In recent years it has become increasingly frequent for some obstetricians to recommend that labor be induced by chemical means late in the ninth month of pregnancy. The major advantage of induced labor is that it enables the physician to plan in advance and to arrange his schedule in order to be available when needed. Delivery may be planned to occur during hours which are convenient without disrupting sleep or recreation. Daylight delivery is also deemed to be medically desirable because expert staffs are available and are able to work at peak efficiency. Moreover, should an emergency occur, other specialists and support personnel are more likely to be available during normal working hours than at other times. Rabbi Klein reports that some persons have advanced a uniquely halakhic consideration arguing for this practice; viz., a desire to obviate the occurrence of childbirth on Shabbat, and the attendant violation of Sabbath regulations.
Rabbi Klein argues strongly against this practice. His major contention is that Jewish law constrains a person from placing his life in jeopardy. Childbirth is viewed by Halakhah as posing an intrinsic risk to the life of the mother. This is evidenced by provisions of Jewish law which mandate the suspension of various ritual laws during the post-partum period.
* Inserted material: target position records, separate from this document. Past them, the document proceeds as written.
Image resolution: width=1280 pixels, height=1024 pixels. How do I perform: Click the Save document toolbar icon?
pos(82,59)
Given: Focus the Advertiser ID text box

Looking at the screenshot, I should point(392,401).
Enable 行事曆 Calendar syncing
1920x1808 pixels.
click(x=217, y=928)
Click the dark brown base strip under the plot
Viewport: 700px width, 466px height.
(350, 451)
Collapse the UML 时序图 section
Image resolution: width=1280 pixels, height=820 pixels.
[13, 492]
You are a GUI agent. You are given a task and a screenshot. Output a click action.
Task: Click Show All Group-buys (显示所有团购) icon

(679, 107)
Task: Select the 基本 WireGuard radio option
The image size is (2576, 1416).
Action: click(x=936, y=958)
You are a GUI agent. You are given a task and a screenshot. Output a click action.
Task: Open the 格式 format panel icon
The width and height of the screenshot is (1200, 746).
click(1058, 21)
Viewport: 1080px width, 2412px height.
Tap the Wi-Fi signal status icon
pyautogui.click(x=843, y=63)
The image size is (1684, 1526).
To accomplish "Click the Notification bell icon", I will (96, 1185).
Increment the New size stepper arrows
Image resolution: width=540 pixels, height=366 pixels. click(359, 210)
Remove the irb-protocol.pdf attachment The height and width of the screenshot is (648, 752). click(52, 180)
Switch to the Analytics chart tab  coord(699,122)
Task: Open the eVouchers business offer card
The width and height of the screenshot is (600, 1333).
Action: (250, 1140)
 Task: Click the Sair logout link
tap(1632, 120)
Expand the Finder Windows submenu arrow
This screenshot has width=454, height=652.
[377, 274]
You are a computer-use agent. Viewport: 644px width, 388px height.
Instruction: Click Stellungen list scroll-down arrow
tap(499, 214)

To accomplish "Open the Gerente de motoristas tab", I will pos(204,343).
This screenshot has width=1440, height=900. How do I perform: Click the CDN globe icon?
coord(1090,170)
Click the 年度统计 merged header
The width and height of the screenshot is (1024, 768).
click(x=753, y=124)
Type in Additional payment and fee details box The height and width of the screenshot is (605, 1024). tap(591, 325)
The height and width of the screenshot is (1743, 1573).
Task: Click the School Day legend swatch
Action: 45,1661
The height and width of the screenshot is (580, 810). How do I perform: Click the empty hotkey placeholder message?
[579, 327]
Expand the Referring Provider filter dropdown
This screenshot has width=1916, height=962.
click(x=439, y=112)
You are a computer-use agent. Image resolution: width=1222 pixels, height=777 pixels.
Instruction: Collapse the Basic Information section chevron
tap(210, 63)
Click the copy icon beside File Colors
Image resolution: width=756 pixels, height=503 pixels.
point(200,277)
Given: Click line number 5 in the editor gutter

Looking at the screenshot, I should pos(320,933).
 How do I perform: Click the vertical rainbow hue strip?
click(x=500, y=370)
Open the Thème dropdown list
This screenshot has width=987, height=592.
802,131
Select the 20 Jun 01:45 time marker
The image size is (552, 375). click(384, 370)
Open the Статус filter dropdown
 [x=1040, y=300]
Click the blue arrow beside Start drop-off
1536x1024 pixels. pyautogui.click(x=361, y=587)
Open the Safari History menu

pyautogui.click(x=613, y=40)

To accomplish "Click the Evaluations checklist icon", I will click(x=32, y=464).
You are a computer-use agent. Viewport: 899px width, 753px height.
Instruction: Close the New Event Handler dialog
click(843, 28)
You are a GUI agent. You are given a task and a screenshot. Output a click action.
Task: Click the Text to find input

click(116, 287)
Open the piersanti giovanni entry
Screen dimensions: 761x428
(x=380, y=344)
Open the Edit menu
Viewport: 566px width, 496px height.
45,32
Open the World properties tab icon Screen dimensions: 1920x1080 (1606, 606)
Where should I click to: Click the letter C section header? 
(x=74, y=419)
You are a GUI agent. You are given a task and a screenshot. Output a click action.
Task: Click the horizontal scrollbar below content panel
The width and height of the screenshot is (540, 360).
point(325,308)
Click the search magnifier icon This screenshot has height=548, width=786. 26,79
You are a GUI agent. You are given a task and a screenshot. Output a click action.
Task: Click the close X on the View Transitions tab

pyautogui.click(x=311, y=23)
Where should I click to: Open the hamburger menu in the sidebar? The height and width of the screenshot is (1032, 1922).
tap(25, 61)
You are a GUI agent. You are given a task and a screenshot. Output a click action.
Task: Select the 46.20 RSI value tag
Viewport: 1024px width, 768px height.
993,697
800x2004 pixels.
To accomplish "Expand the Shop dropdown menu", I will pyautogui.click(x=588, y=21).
Although the pregnant woman will ultimately experience the selfsame dangers of childbirth upon the conclusion of the nine-month period of gestation, Rabbi Klein argues that the prohibition against placing one's life in danger includes a constraint against preponing even an otherwise unavoidable hazard. Moreover, there is no obligation to intervene in natural processes in an artificial manner in order to avoid violation of Shabbat laws following childbirth. Rabbi Klein also marshalls aggadic and kabbalistic sources indicating that the entire nine-month period spent by the fetus in the mother's womb is beneficial to the subsequent physical and mental development of the child. The Gemara, Niddah 30b, teaches that the child is taught the Torah in its entirety while in the mother's womb but is caused by an angel to forget what it has learned before parturition. Foreshortening this experience, argues Rabbi Klein, is certainly not to the benefit of the child.
There is, indeed, medical evidence indicating that induced labor poses hazards for the child. The drugs administered in inducing labor can lead to an increase in fetal morbidity during labor and after delivery. Then, too, there is the everpresent possibility of an error in the dating of gestation which may result in a premature birth leading to death or irreparable damage in the neonatal period. The British medical journal, Lancet, November 16, 1974, pp. 1183-84, featured an editorial severely critical of the practice of inducing labor for reasons of convenience and labelled such procedure a pernicious practice. The medical argument for daylight delivery is also challenged in this editorial. Evidence is cited which demonstrates that, oddly, fetal complications, as judged by the need for incubation or oxygen administration, may be more common during the day than during the night.
These considerations apply a fortiori to delivery by cesarean section when not indicated on medical grounds. Recent reports indicate that in some South American countries this procedure is preferred over natural childbirth in certain strata of society simply on the basis of cosmetic considerations since pregnancy terminated by cesarean section leaves virtually no effect upon the feminine figure. From the halakhic point of view, such frivolous considerations certainly do not justify the increased risk associated with this surgical procedure. Moreover, the surgical incision, when not therapeutically indicated, constitutes an assault upon the body and is forbidden as an act of "wounding" (ḥavalah).
It is, however, perfectly clear that when medically indicated, there is no restriction upon either induced labor or performance of a cesarean section. The assumption of the risks involved in these procedures is clearly warranted in order to avoid other risks which are greater in nature. Labor may therefore be induced or speeded if nonintervention would result in greater risk.